I told her, “that ain’t no baby, that’s our cat, Henry. Can’t you read?”

“Cora damn near had a fit. Cussed me a blue streak for buryin’ a cat with her people. I told her they was our people too, but that didn’t make no never mind to her. Next time me and Lee was up to the cemetery, that tombstone was gone and there wasn’t nothing but a big hole in the ground where we’d buried poor Henry.”

When I got home to California, I called Daddy’s sister, the reigning family matriarch, and mentioned that I’d seen both Aunt Cora and Mary Lee. I asked if she was aware of any bad blood between them.

She was. “Oh, my God, they’re not still carrying on about that cat are they?”

It was a story with legs, but not one with a happy ending. While Aunt Cora hadn’t dug up the cat and stolen the tombstone herself, word was she’d put one of her boys, Lanier, up to it and that he’d even kept the grave marker as a souvenir. “Used it to prop up firewood in his camp house down at Bear Camp Lake,” according to those who claimed to have seen it. As for Henry? “Probably ended up thrown out in the woods somewhere.”
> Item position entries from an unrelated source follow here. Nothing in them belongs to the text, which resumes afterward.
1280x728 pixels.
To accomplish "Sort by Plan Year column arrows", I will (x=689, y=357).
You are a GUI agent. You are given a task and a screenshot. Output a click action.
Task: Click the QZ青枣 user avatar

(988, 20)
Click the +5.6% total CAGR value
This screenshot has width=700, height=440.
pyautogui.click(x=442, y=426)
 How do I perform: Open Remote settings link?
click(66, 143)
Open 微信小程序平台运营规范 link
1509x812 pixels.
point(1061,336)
To make the saga even more delicious, some family members had actually taken sides in the squabble. The leading consensus was that Mary Lee had in fact engineered the burial of Henry the cat next to Lee’s first wife (the aforementioned Mintora) so there’d be no space for Lee to be buried beside her. Thereby assuring that when his time came he would have to be buried next to Mary Lee in her family's plot at Northview Cemetery in Dublin. (Which is how it turned out, eventually.)
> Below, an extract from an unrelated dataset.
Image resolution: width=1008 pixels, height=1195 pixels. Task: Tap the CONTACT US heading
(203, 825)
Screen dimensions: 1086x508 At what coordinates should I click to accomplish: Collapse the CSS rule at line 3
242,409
A few months later when I got a kitten I thought to honor the exhumed family feline icon with a namesake. Unfortunately “Henry” slipped right through the sieve of my brain and “Harold” slipped out. I was none the wiser until I next saw Little Mint and she set me straight. By then, however, Harold was firmly Harold, and it suited him very well. Mint also filled me in on the back story.

I had initially figured, his having been eighteen and all, that Henry the Persian had wandered gentle into that great litter box in kitty heaven. But, no, tragically Henry was decapitated and partially devoured by old man Joe Lavender's German Shepherd, Robert, a vile and villainous beast who'd been trying to catch him for years. Finally did. I hear tell Mary Lee caused quite a scene the Sunday morning she found Henry's broken body in old man’s Lavender’s front yard. Called him of his house and "preached him a sermon, he won't likely ever forget." Apparently there was also some loose talk about a gun and doing some killing, but Uncle Lee and Little Mints' husband pulled Mary Lee off the lawn and dragged her home before things got too out of hand.

I wasn't there, but I know witnesses who swear it happened just that way.